0532
Evaluation of Data Augmentation Methods for Autonomous Segmentation of Placental Volume for Detecting Viral Complications
Thomas Lilieholm1, Ruiming Chen1, Ruvini Navaratna1, Daniel Seiter1, Walter F Block1,2,3, and Oliver Wieben1,2,3
1Medical Physics, University of Wisconsin at Madison, Madison, WI, United States, 2Biomedical Engineering, University of Wisconsin at Madison, Madison, WI, United States, 3Radiology, University of Wisconsin at Madison, Madison, WI, United States
ML-driven autonomous segmentation of placenta can be used in quantification of Zika virus infection biomarkers. Due to scarcity, we augmented data via geometric transform, finding rotation and reflection to yield improved segmentation models.
The segmentation produced for a single representative slice from the validation dataset, showing the results from training without any augmentation (left) versus training with augmentation via rotation. Comparison shows both a reduction in false positive, or improperly segmented pixels, and an increase in true positive, or properly-segmented pixels.

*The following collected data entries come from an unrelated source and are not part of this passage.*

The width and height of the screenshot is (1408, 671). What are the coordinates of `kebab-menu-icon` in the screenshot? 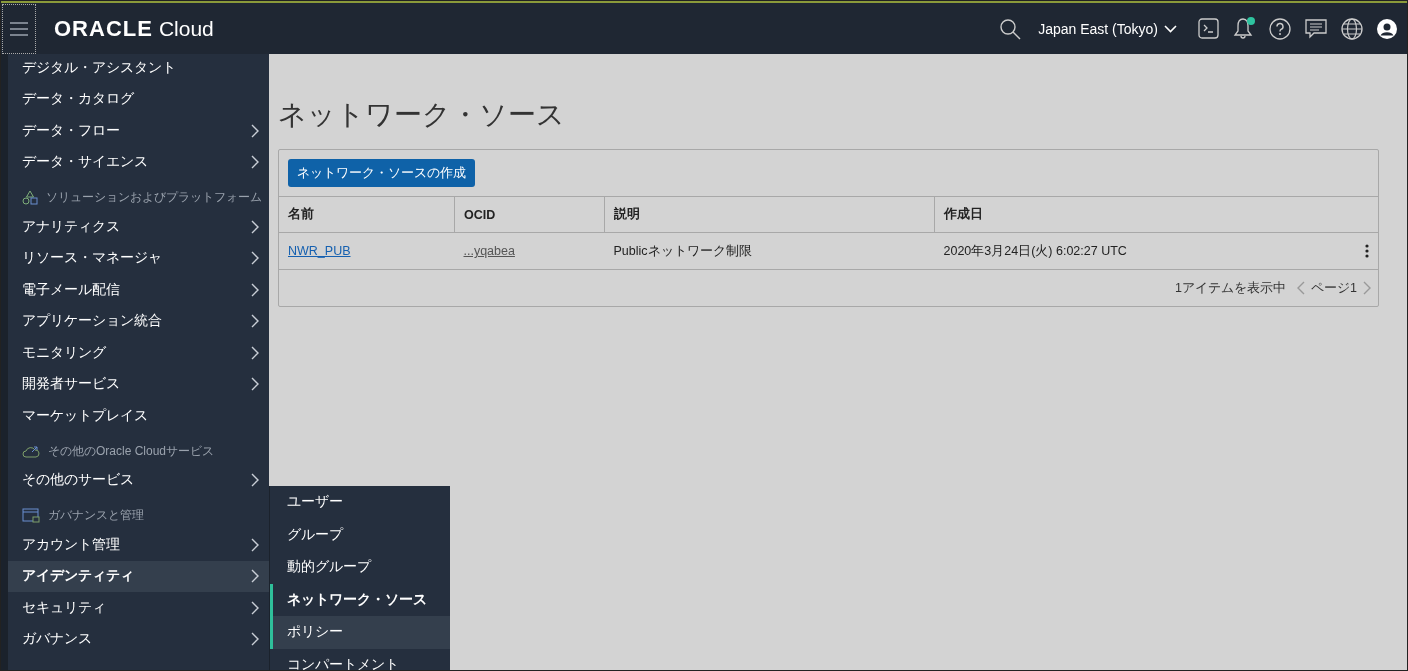 It's located at (1367, 251).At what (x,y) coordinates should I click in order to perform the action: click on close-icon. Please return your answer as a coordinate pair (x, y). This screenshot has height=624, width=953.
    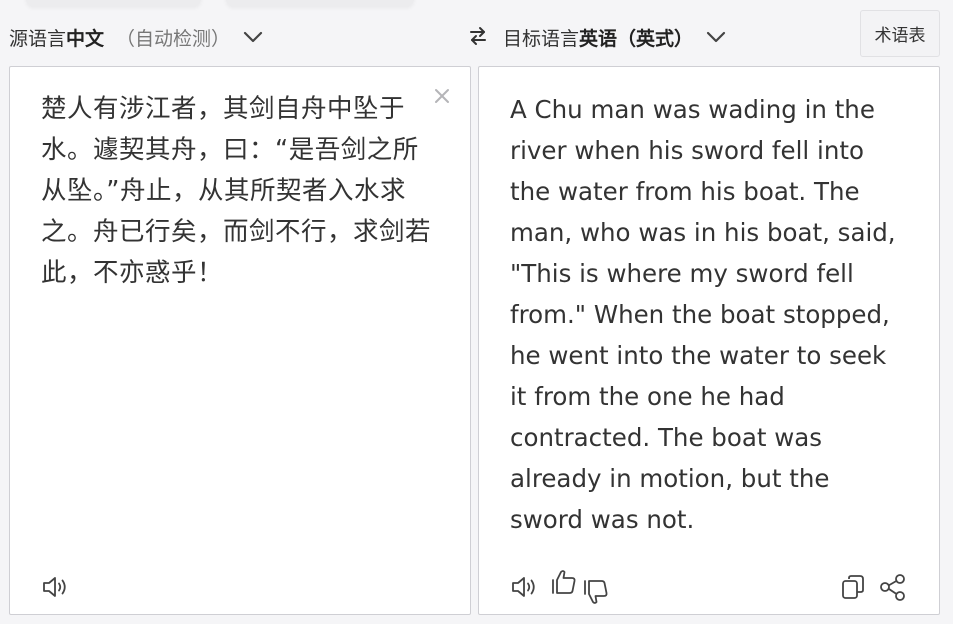
    Looking at the image, I should click on (442, 96).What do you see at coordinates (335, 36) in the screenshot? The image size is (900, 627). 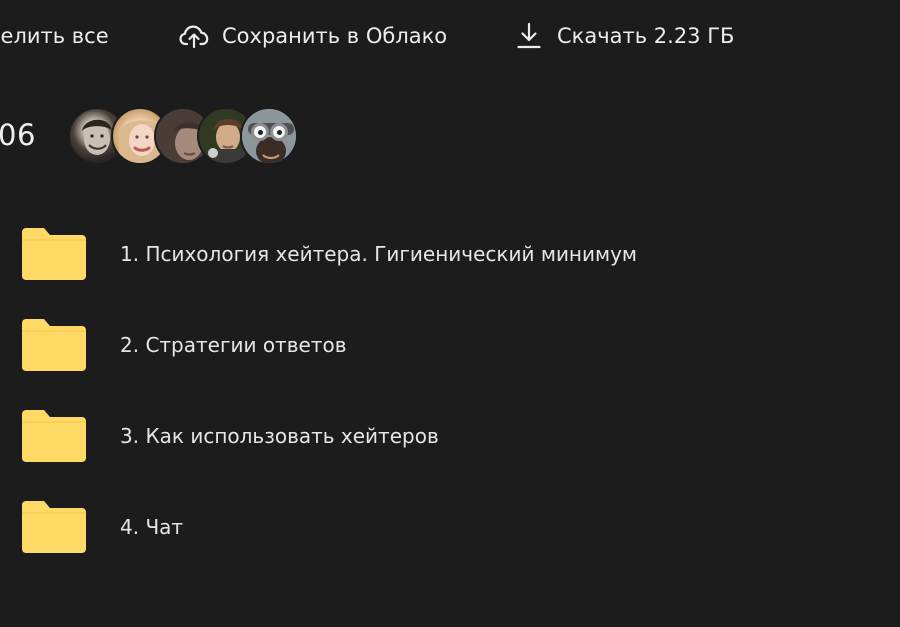 I see `save-to-cloud-label: Сохранить в Облако` at bounding box center [335, 36].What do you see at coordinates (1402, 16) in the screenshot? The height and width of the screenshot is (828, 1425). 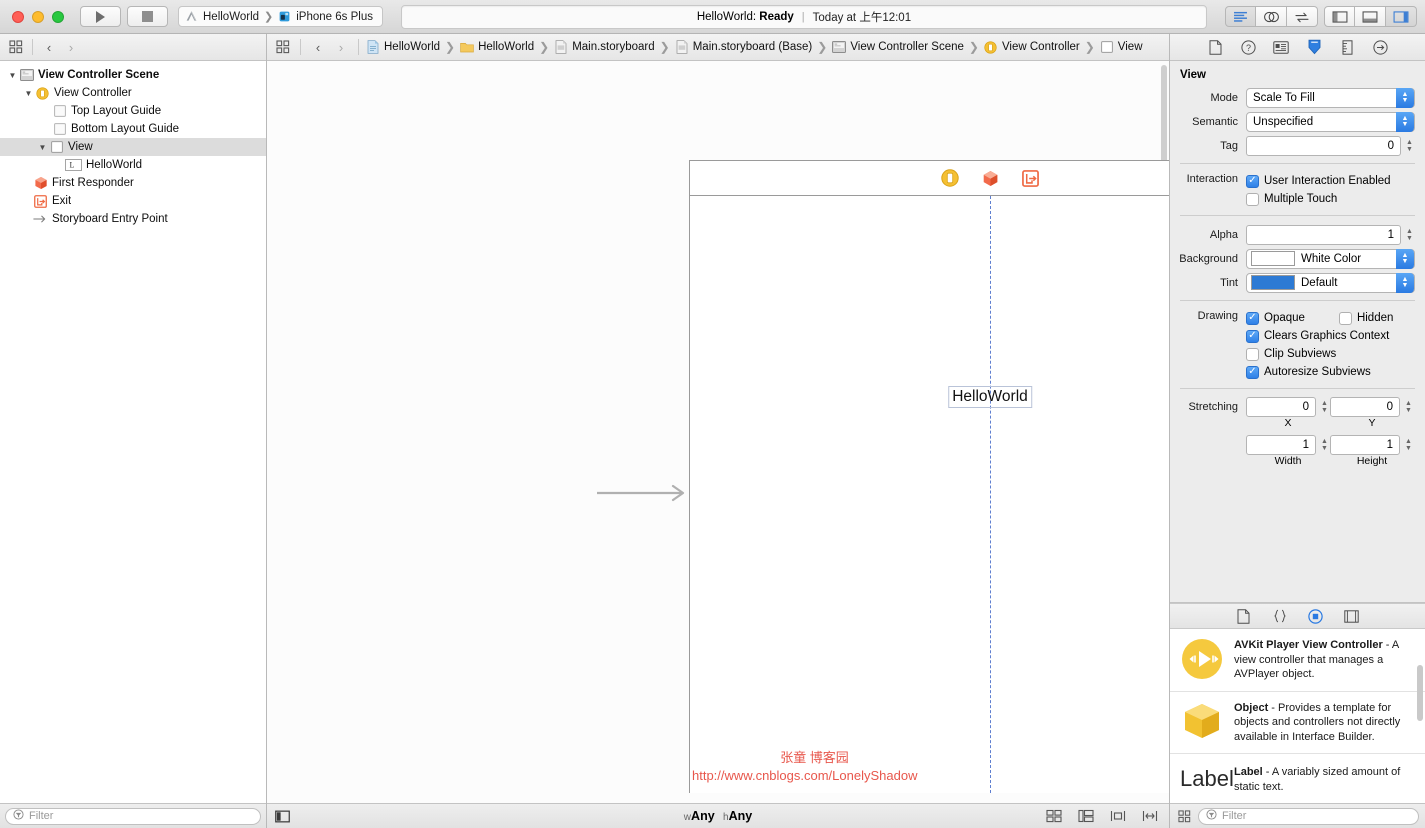 I see `utilities-toggle-button` at bounding box center [1402, 16].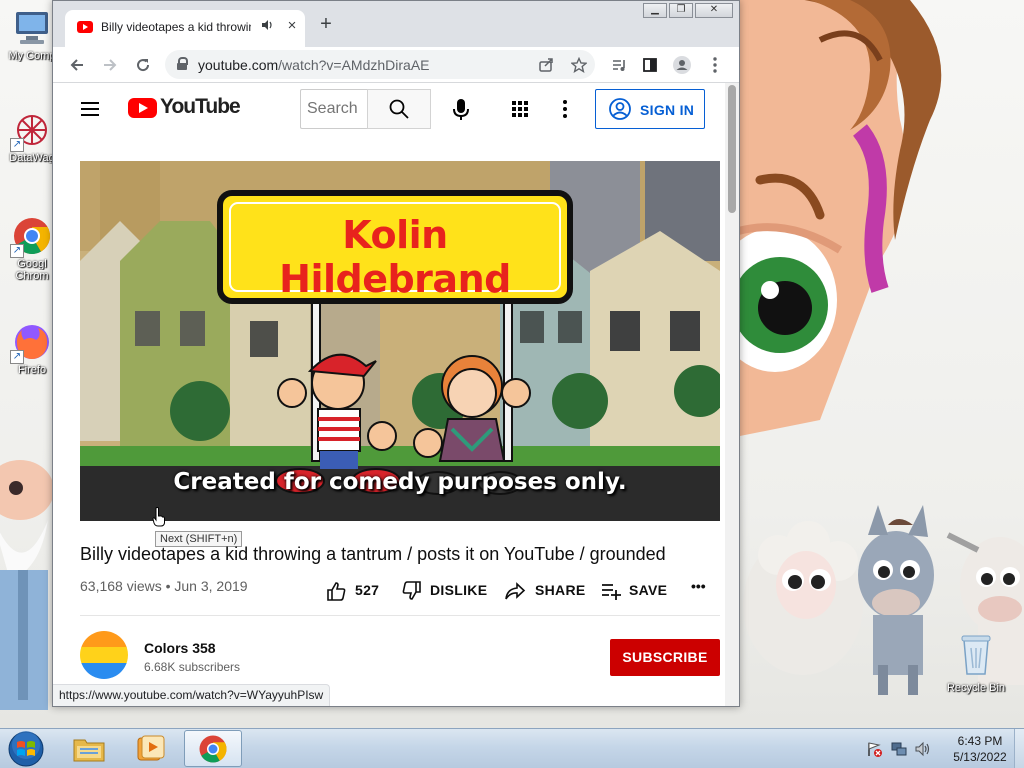  I want to click on windows-orb-icon, so click(26, 749).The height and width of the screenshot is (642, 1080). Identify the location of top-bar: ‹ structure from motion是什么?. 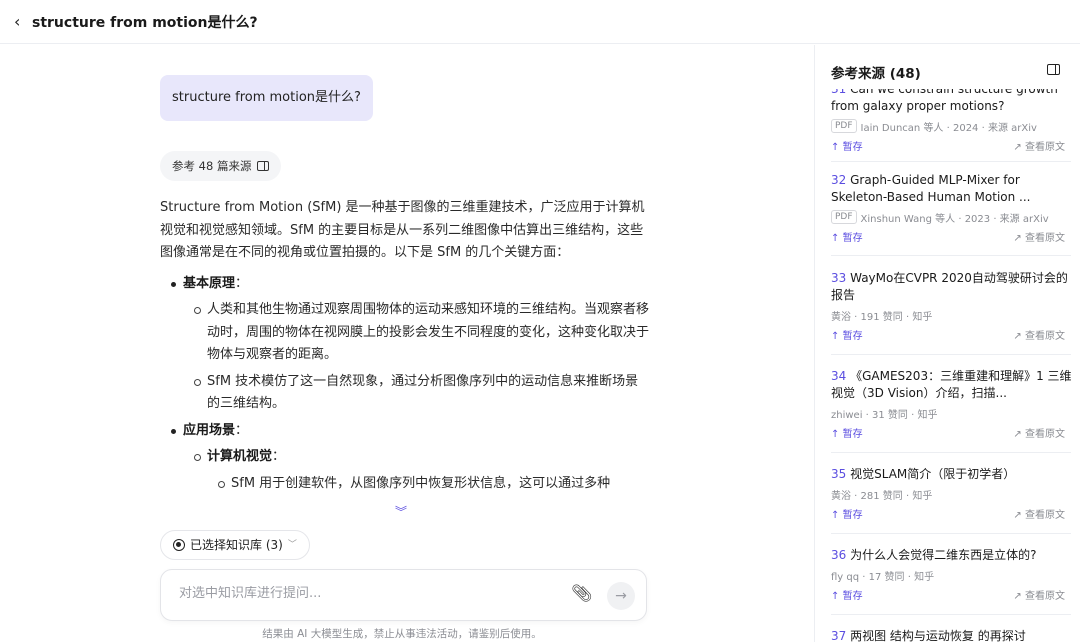
(540, 22).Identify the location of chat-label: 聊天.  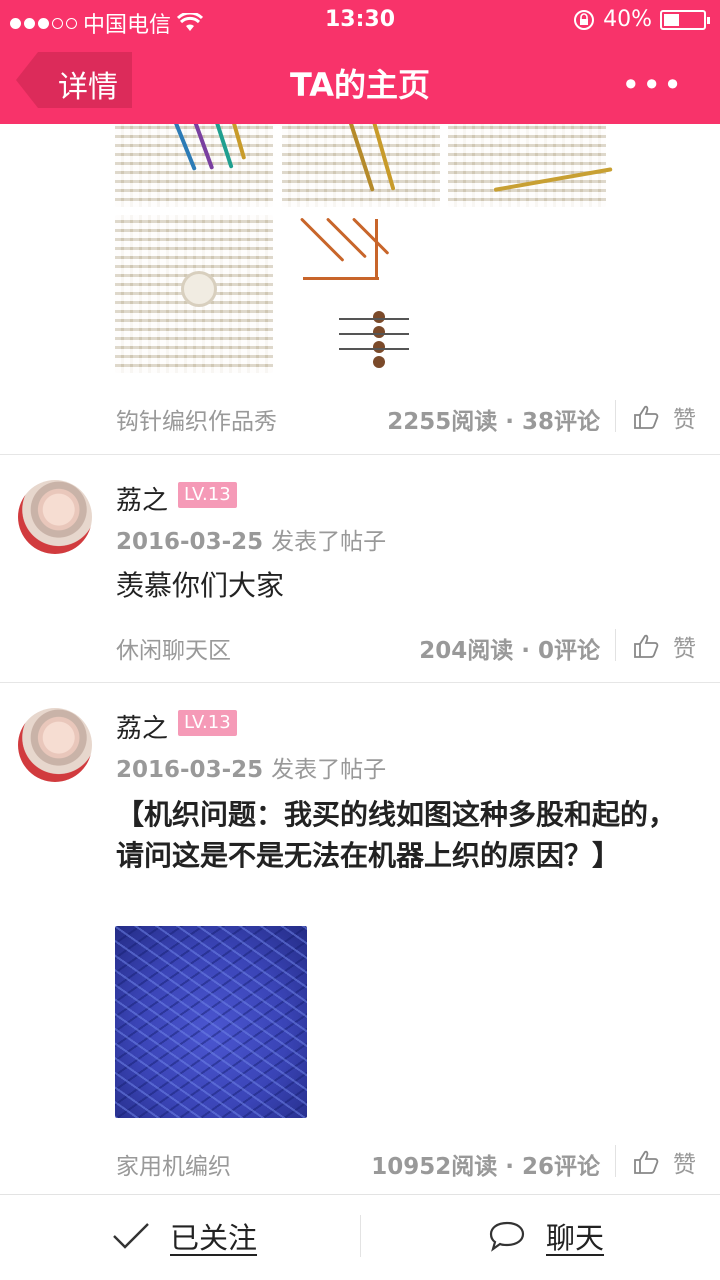
(576, 1238).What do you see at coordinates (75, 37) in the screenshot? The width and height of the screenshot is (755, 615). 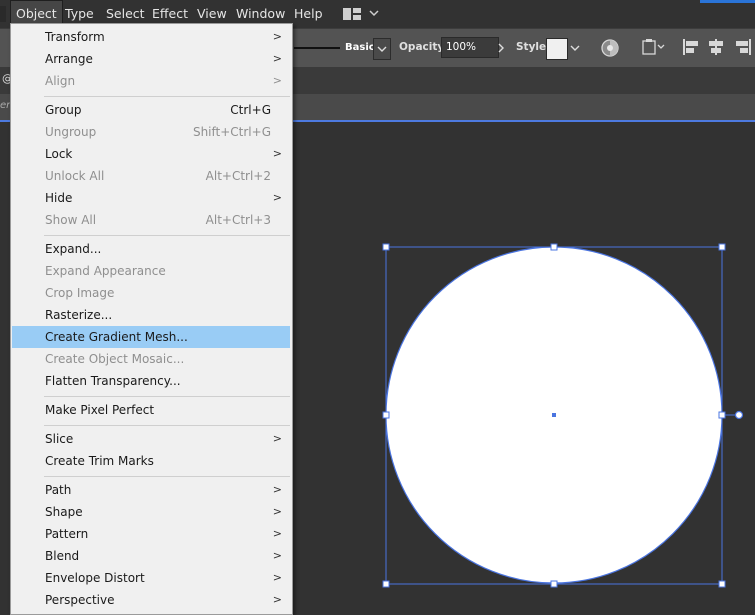 I see `menu-item-label: Transform` at bounding box center [75, 37].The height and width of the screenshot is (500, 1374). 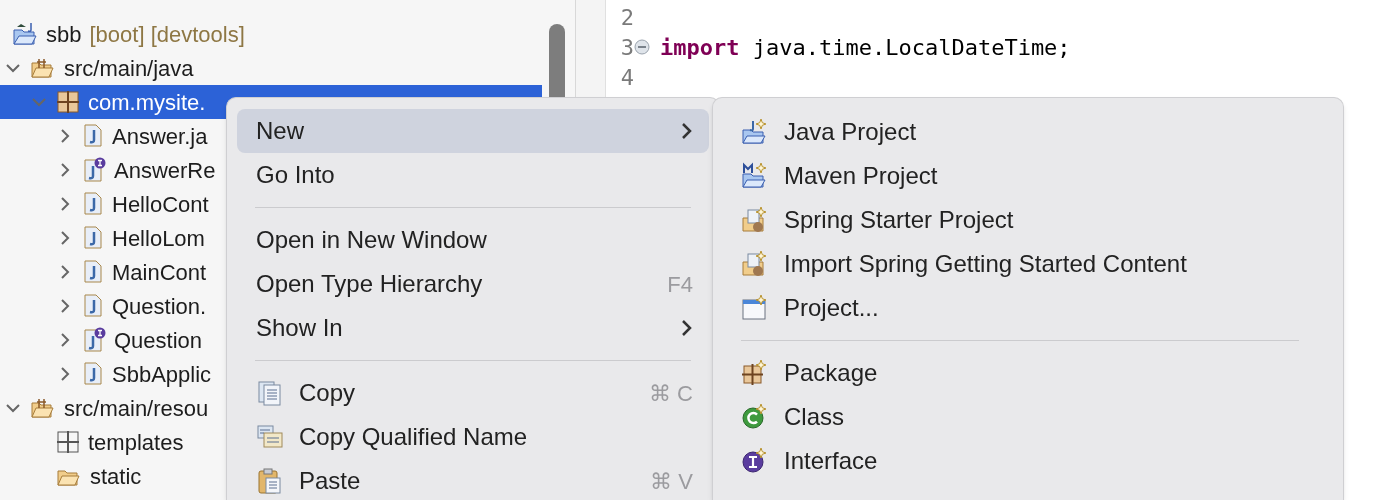 I want to click on shortcut-text: ⌘ C, so click(x=671, y=394).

The geometric transformations applied to the original dataset to produce augmented data. Each original scan was subject to each type of transform twice, with different parameters. Rotation was up to ±30° about the physical z-axis. Translation was up to ±30 pixels along the physical x- or y-axes. Reflection was across either the physical x- or y-axes. Rescaling brought the placenta up to 500x500 pixels, or down to 150x150 pixels from the original 256x256 scan. Operations were performed using Matlab6.